Although repeated at other times heretofore, I beg to make the following suggestions to our members, not only for their benefit, but for the convenience of the Society’s administration as well:

1. Annual dues should be paid promptly because upon these and the life membership fees we depend for the payment of our obligations.

2. Biographical sketches should be furnished when requested by the Secretary-General, and a member should not permit any feelings of personal modesty to interfere with the desire of the Society to have in its archives as complete a statement of the life and works of each member as he or his friends can give to it.

3. Upon learning of the decease of any member, immediate notice should be sent to the Secretary-General by telegraph, in order that the attention of the President-General may be called and a committee appointed to attend the funeral of the deceased member or to do whatever may be needful or advisable under the circumstances.
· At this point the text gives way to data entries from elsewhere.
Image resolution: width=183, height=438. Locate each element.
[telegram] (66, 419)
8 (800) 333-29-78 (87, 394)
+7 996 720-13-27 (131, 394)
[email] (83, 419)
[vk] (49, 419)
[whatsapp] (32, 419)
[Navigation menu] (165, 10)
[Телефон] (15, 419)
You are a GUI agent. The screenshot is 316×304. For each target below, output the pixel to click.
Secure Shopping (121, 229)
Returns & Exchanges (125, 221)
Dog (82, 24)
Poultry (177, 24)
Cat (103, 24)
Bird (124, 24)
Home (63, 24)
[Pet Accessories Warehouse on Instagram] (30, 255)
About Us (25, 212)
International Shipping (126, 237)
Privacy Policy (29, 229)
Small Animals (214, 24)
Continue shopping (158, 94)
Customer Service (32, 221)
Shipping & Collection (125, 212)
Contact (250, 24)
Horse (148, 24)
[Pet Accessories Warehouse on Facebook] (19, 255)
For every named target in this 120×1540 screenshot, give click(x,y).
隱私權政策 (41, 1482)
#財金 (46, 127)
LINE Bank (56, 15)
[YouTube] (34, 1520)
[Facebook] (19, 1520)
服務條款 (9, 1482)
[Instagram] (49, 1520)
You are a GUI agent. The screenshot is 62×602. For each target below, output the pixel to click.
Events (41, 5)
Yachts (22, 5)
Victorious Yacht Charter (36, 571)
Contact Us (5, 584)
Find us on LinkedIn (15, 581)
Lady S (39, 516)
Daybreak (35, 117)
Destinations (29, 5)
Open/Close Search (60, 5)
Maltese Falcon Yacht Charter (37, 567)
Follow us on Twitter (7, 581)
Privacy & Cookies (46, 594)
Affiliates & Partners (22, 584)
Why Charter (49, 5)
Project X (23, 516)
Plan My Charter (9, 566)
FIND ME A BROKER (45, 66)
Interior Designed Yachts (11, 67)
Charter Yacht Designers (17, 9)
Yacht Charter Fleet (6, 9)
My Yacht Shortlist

4. Current local history is as much part of the work of the Society as is the delving into ancient records, and any newspaper clipping or account of any public or private affair that, in the opinion of any member, is of interest to the Society or its work should be promptly sent to the Secretary-General, who will gladly receive, index and place it in the archives of the Society, where it may be referred to in a convenient form at any time.

5. It is intended that the correct address of every member shall be recorded in our files, and when a member changes his address he is respectfully requested to notify the Secretary-General of that fact, so that future communications may not be misdirected.

6. Suggestions as to the management and improvement of the Society in its membership, line of work or in any other way are most earnestly solicited, and any such suggestions, if sent to this office, wall be brought before the Executive Council, which meets frequently, and carefully considered by it.

7. State Vice-Presidents are strongly urged to recruit in their respective states the ranks of the Society, and to this end they will find active and hearty coöperation. Vice-President Moloney of Illinois set the pace this year in obtaining fifty-one applications for membership, all from persons who have made their mark in life and with whom it is a pleasure for us to associate. Vice-President McCaffrey of Pennsylvania, Vice-President O’Hagan of South Carolina, Vice-President Corbett of North Carolina, Vice-President Connolly of California, and Vice-President McCarrick of Virginia have all done notable work and set a good example, while Georgia, under the guidance of Vice-President Flannery and Dr. J. Lawton Hiers of the Executive Council, proposes to return a significant number of applications within a very short time.